→ **Material for this exercise**:
##########

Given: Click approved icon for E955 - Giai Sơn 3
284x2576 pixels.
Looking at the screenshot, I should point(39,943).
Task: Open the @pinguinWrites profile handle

##########

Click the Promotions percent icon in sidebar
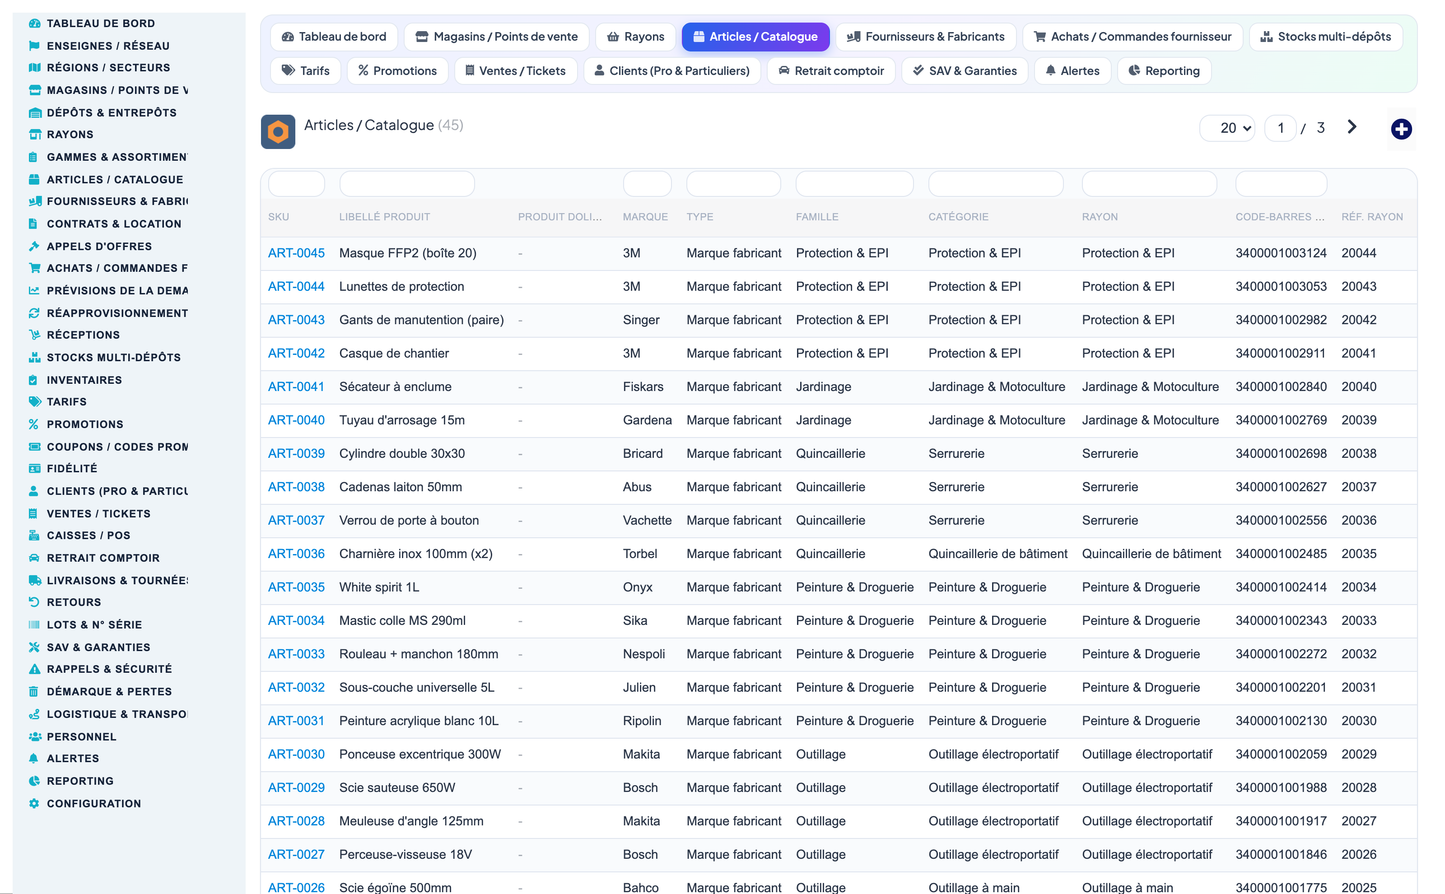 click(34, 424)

##########

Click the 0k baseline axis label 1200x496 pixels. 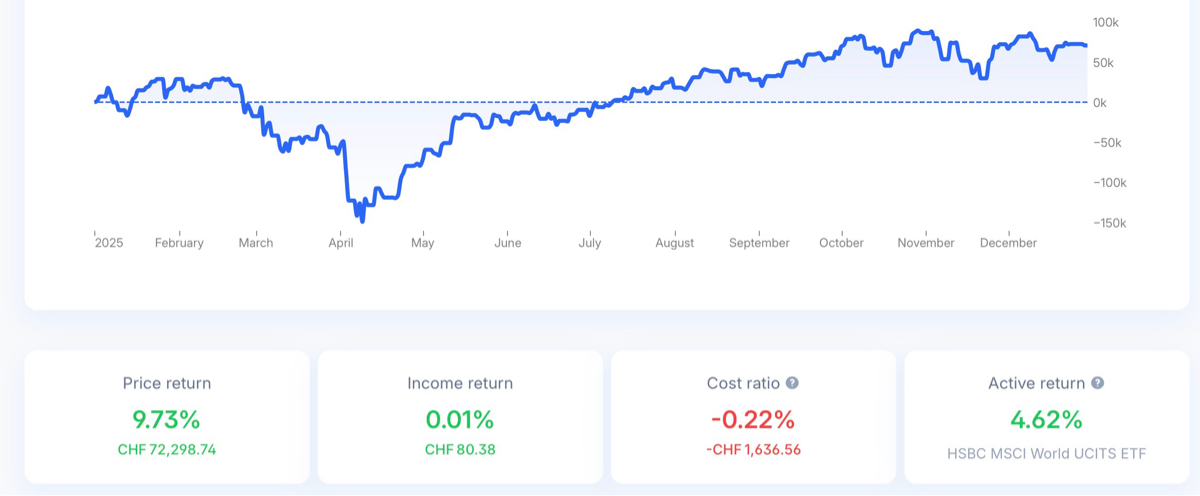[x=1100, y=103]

##########

→ **What needs to be done**: Output should match, line for line, the stretch of the material above from the line holding "Given: Click approved" through the line holding "Task: Open the @pinguinWrites profile handle".

→ **Output of the exercise**:
Given: Click approved icon for E955 - Giai Sơn 3
284x2576 pixels.
Looking at the screenshot, I should point(39,943).
Task: Open the @pinguinWrites profile handle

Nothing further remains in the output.